I am one of the approximately 30 million self-employed workers in the United States. Did I see it coming? No way. I was progressing along in my career starting as a research scientist at IBM (mostly R and a little D), then on to mostly D and a little R as a R&D manager at AlliedSignal Electronic Materials. When I joined AlliedSignal, I shifted from individual contributor to R&D manager, and then R&D Director. After AlliedSignal, I joined Ablestik Labs as R&D Director and eventually Vice President of R&D and Engineering. After the Henkel acquisition of Ablestik (and E&C) in 2008, I was given “an opportunity to prosper elsewhere.” In other words, I was a synergy savings, since the new combined business didn’t need two VP’s of R&D.
I quickly decided that back to corporate America was not for me. So I struck out on my own, became a free agent. The rest they say is history. I started InnoCentrix in September 2008 and have not looked back. The great recession made it a pretty difficult start-up, but you have to be persistent and patient.

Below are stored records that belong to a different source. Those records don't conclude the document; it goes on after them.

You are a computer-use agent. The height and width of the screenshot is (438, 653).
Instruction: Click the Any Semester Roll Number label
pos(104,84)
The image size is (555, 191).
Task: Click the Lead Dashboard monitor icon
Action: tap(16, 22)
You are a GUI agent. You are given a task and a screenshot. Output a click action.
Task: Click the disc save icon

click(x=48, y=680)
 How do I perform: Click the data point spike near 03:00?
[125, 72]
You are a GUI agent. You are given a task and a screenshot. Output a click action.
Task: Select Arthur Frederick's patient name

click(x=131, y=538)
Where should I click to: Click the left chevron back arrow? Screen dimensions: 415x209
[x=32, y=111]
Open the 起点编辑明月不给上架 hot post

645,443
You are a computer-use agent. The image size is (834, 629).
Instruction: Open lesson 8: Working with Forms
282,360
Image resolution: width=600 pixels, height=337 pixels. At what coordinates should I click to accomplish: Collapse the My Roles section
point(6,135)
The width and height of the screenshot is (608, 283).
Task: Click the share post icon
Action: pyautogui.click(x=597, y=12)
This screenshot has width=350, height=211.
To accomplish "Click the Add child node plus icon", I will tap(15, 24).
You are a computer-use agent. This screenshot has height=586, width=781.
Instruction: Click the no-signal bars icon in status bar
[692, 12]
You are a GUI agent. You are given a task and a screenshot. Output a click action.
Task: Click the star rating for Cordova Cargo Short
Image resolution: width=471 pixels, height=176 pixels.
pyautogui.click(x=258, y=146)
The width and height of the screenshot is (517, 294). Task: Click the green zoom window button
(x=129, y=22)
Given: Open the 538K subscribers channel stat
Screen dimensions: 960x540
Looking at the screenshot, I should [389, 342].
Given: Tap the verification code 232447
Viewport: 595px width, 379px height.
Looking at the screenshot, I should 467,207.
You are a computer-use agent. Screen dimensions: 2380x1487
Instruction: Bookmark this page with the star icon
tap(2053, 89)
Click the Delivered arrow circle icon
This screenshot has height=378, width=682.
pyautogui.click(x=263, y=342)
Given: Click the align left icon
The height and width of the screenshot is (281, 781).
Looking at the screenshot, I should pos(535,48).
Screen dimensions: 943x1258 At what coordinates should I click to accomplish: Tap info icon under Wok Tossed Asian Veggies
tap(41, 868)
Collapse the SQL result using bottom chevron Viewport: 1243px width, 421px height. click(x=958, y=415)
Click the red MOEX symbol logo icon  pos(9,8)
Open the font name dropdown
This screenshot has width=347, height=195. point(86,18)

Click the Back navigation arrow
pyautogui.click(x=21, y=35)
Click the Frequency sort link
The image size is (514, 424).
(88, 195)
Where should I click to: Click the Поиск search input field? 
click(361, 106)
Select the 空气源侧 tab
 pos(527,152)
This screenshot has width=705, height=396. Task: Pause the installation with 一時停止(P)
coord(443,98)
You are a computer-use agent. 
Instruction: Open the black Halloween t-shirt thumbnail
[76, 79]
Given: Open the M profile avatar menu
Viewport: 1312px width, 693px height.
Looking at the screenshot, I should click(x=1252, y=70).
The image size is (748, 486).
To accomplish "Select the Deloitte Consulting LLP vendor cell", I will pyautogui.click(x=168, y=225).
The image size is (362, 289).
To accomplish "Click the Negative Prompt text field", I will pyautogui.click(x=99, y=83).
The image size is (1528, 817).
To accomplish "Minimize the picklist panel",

I wonder what this effect has had on the polymer/plastics industry? When I started InnoCentrix, my sole focus way to become a boutique consulting firm focused solely on the polymer/plastics industry. I don’t do any other materials or industries. So far that has worked for me.
The Fortune article talks about the startup of you. It outlines 5 key attributes that a successful “startup of you” will require. One of them that resonated with me is “bet on who you work with, not on where.” The premise is that successful startups are a collection of great people. Owning my own business allowed me to work with some really great clients. It also afforded me the ability to choose not to work with some clients. I also have a great team of associates that have worked on projects from Russia, Germany, Korea, China as well as many clients in the United States. Jim Collins in his book Good to Great also talks about “Who first, then What.” In other words, get the right team of great people in place first, and figuring out what to do will come easily. Sounds simple, but I have found both in corporate America and in my own business, surrounding yourself with great people is the key to being successful.
Are you a member of the free agent nation? If so, I’d like to hear your experience in the comment section.